Ukraine fears Trump's unilateral peace


Donald Trump's peace enshrines the force of arms. On Friday, after a tense meeting with Ukrainian President Volodymyr Zelensky at the White House, the US president told reporters that it was best to leave the front line where it was and go home. "They should stop where they are. Let both claim victory, and let history decide!" Thus, "it is already divided," he declared. Trump has decided to partition the Donbas by the goat; "otherwise, it's too complicated," he added. Trump's peace is simple. His son-in-law, Jared Kushner, ideologue of the Gaza plan, already made it clear to Israelis and Palestinians: "Don't talk to me about history." Peace is imposed by force and the determination of the interests at stake. The British newspaper Financial Times He claims that Trump warned Zelensky during Friday's meeting that Putin would "destroy" Ukraine if he didn't accept the terms of the agreement.

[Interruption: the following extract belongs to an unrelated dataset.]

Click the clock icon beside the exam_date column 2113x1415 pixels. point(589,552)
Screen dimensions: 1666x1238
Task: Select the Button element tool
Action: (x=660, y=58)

The unilateral nature of the force is beginning to show. The longer the war drags on, the more weakened the Ukrainians' options and the will of the European Union become, and the more frustrated Trump, who had promised to end the war in Ukraine in just one day, will soon be a year old.
But, as he has already demonstrated in Gaza, Trump's peace begins with understanding with the aggressor. In August, the US president offered Vladimir Putin a moment of global legitimization, complete with a red carpet and a high-profile reception at the Alaska summit. The ultimatum demanding that he halt the aggression within days instead led to an intensification of the bombing of critical Ukrainian infrastructure. And last Friday, when Zelensky was hoping to strengthen US military support, Trump acknowledged that the Kremlin had presented him with a business proposal for Elon Musk and his tunnel-boring company to build an underwater rail tunnel through the Bering Strait to connect Russia and Alaska.
Trump's agendas are always volatile and transactional. The US president wants a quick solution, and Putin needs an ambitious agreement that justifies three and a half years of war and hundreds of thousands of deaths. Ukraine is beginning to fear the imposition of a unilateral peace, while the European Union—increasingly absent from any negotiations—wants an agreement that won't tear it apart further internally or exacerbate the instability of an unresolved border with Russia.
After months of demanding a seat at the negotiating table between Ukraine and Russia, the announcement of a hypothetical high-level meeting in Budapest, hosted by Viktor Orbán, to discuss a ceasefire, further digs into the European wound. It's a reminder of the humiliation already experienced this summer with the tariff agreement signed with Trump in the middle of August, and it's a gift to an Orbán who is increasingly defiant of his European counterparts. And all this is happening precisely when the European press is publishing a scandal these days about alleged spying by the Hungarian government to infiltrate EU institutions while Olivér Várhelyi, the current European Commissioner, was Hungary's ambassador to the European Union between 2015 and 2017. ~BK_
Trump knows that strengthening Orbán weakens Brussels. Furthermore, the announcement of a supposed sequel to the Alaska summit in Budapest comes precisely as the European Union is trying to find a way to use frozen Russian assets to finance a "reparation loan" for Kiev, after Budapest and Bratislava vetoed his proposed nineteenth sanctions package last week.
But, once again, it's Zelensky who is most afraid of coming off badly. The Ukrainian president assured this Monday that he would be willing to join Donald Trump and Vladimir Putin at a summit in Hungary if invited. The pressure to avoid a clampdown between Washington and Moscow that could decide Ukraine's fate is growing increasingly real.
For now, however, nothing is firm. Only more diplomatic noise surrounding possible negotiations that have never materialized. The dividing lines of Trumpist expansionism are not enough for the Kremlin, for now. Its spokesperson asserted, just a few hours ago, that Russia's objectives in Ukraine have not changed, and that there is no reason for a ceasefire.